Please copy out the entries exactly, skipping any pictures.

**Dataset excerpts:**

______

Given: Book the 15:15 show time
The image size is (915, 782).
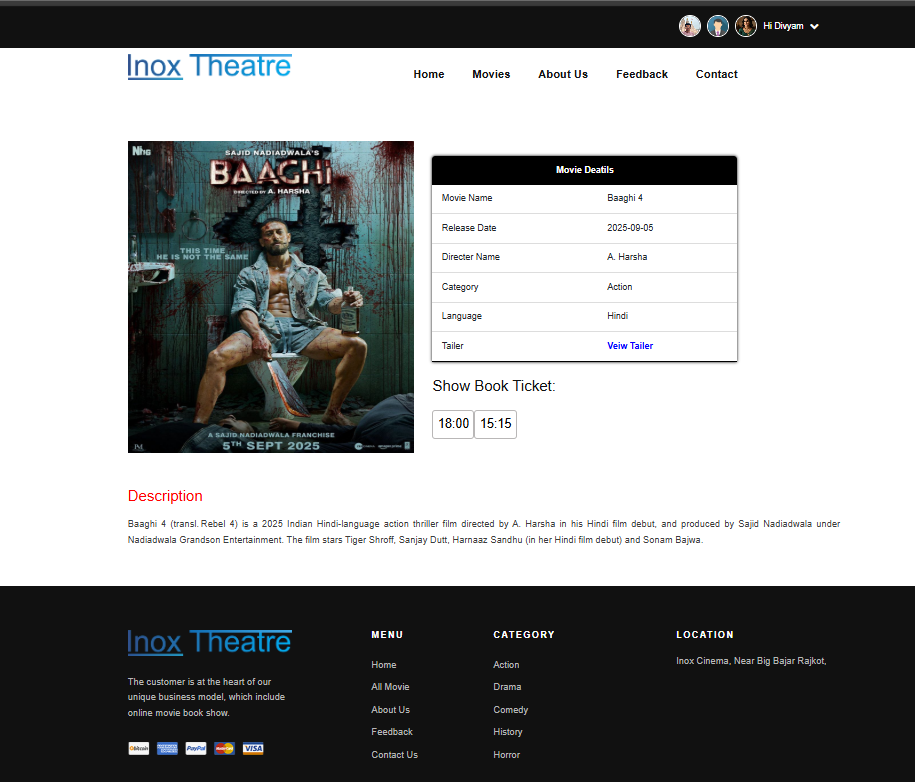Looking at the screenshot, I should [x=496, y=424].
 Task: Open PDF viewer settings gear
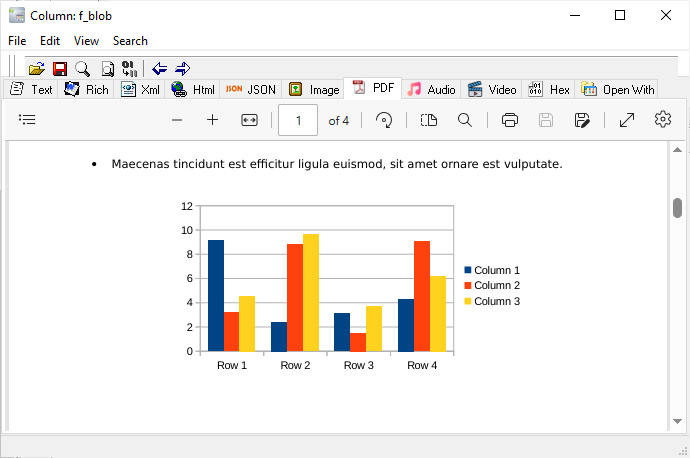pyautogui.click(x=662, y=120)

______

**Response to the exercise:**
Given: Book the 15:15 show time
The image size is (915, 782).
Looking at the screenshot, I should [x=496, y=424].
 Task: Open PDF viewer settings gear
pyautogui.click(x=662, y=120)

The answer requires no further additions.